Now that I live here in New Jersey, while pachadi isn't something I make routinely, I do make this chilled yogurt soup which reminds me of a soup version of the pachadi of my youth. Every summer I find myself with a bounty of herbs either from friends' gardens or my own indoor herb garden and don't always feel inspired to know what to do with them. If you're in such a welcome predicament, I urge you to try this chilled yogurt soup recipe. Once again, it's one of those "non-recipe" recipes where you can make this your own by adding whatever you have an abundance of. The above recipe is a guide in terms of quantities that suits my palate but feel free to change it out based on what you have on hand. I created this recipe based on the ingredients given to me by a friend who had an abundance of vegetables and herbs from her farm.

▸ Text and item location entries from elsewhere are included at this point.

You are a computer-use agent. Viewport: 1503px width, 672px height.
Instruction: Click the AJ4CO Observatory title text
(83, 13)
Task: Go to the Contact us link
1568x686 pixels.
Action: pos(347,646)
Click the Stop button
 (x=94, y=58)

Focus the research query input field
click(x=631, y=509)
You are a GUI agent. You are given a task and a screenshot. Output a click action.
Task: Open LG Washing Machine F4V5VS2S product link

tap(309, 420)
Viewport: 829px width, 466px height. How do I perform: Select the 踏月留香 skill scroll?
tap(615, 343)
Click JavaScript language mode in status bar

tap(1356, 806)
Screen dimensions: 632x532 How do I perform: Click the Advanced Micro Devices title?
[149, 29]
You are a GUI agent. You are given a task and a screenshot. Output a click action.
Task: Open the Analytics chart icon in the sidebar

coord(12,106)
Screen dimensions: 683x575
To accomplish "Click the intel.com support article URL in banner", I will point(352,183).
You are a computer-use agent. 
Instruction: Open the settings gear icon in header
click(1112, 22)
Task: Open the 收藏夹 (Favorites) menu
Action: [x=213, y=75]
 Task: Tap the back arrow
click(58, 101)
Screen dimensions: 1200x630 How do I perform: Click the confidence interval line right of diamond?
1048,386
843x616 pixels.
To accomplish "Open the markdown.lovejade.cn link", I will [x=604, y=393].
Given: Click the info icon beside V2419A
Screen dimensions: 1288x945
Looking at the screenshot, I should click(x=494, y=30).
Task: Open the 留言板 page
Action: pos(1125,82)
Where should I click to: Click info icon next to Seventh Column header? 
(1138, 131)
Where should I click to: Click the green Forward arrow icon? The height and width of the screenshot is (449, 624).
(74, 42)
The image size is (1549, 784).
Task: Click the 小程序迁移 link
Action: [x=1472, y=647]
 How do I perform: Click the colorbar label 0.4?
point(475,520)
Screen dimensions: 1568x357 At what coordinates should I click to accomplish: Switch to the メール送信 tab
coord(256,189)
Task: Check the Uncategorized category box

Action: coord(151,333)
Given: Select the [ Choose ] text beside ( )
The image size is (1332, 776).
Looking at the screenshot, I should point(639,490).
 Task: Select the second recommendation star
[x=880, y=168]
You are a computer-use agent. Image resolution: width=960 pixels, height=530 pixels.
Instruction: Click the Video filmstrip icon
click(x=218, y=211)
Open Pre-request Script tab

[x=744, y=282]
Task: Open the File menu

But typically, the chilled yogurt soup I make at home consists of just yogurt, garlic, cilantro, jalapeños and salt and pepper. That's about it.

As you can tell there are endless variations to this recipe. Have an extra shallot lying around? Add that to the blender, or if you don't have dill but have parsley or cilantro instead? Add those. It's a very forgiving recipe and absolutely perfect on those hot summer days.

Chilled Cucumber Yogurt Soup

Unsure of what to do when your herbs are getting a little out of control? This chilled yogurt soup is your answer!


Shilpa Iyer













  • 3 cups regular yogurt (or 2 cups greek yogurt plus 1 cup water)
  • 4 persian cucumbers, peeled and roughly chopped
  • 5 garlic chives (or 1 clove garlic, roughly chopped)
  • 1/4 cup basil, roughly chopped
  • 1/4 cup mint, roughly chopped
  • 1/4 cup dill, roughly chopped
  • 1/2 tsp salt
  • 1 tsp freshly ground black pepper
  • sliced jalapeños for garnishing
  • sprinkle of Aleppo pepper
  • drizzle of olive oil
  • squeeze of lemon


  1. In a food processor or blender combine the yogurt, water (if using), cucumbers, garlic chives, basil, mint, dill, salt and pepper. Process the ingredients until smooth. If you find the resulting soup too thick, add a splash or water to thin it out to the consistency you like. If it's too thin, add a bit more yogurt.
  2. Place the soup in a container and refrigerate for at least 4 hours. It's best to allow the flavors to develop overnight in the refrigerator, however.
  3. Serve the soup chilled and garnish each bowl with sliced jalapeños, a sprinkle of Aleppo pepper, a drizzle of olive oil and a squeeze of lemon.